Goal of the exercise: Please copy the data word for word, from its first line down through the line that contains "info is located at coordinates (2452, 83).", with both ends included.

Target pointing data:
──────
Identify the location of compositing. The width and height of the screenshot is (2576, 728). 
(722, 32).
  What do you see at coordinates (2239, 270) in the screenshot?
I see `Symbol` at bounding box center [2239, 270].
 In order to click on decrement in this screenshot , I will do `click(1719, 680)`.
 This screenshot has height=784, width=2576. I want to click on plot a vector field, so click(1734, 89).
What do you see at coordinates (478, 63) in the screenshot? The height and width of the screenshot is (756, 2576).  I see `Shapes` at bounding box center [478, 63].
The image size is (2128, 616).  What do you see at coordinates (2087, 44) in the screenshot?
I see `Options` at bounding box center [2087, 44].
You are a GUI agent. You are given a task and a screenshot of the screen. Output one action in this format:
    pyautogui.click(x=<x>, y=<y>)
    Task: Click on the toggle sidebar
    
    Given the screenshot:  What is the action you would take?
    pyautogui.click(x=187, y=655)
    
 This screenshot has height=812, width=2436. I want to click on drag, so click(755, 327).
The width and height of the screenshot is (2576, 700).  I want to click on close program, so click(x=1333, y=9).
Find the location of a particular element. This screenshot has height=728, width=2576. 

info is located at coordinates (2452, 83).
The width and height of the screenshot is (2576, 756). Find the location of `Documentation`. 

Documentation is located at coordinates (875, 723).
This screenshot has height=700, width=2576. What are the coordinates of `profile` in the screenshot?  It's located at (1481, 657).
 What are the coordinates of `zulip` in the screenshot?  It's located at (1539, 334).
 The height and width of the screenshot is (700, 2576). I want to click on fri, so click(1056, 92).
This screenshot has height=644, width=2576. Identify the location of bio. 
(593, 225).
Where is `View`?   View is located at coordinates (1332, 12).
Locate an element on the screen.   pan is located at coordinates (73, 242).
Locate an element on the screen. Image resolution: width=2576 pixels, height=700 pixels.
──────
Answer in full:
Identify the location of compositing. The width and height of the screenshot is (2576, 728). 
(722, 32).
  What do you see at coordinates (2239, 270) in the screenshot?
I see `Symbol` at bounding box center [2239, 270].
 In order to click on decrement in this screenshot , I will do `click(1719, 680)`.
 This screenshot has height=784, width=2576. I want to click on plot a vector field, so click(1734, 89).
What do you see at coordinates (478, 63) in the screenshot? The height and width of the screenshot is (756, 2576).  I see `Shapes` at bounding box center [478, 63].
The image size is (2128, 616).  What do you see at coordinates (2087, 44) in the screenshot?
I see `Options` at bounding box center [2087, 44].
You are a GUI agent. You are given a task and a screenshot of the screen. Output one action in this format:
    pyautogui.click(x=<x>, y=<y>)
    Task: Click on the toggle sidebar
    
    Given the screenshot:  What is the action you would take?
    pyautogui.click(x=187, y=655)
    
 This screenshot has height=812, width=2436. I want to click on drag, so click(755, 327).
The width and height of the screenshot is (2576, 700).  I want to click on close program, so click(x=1333, y=9).
Find the location of a particular element. This screenshot has height=728, width=2576. 

info is located at coordinates (2452, 83).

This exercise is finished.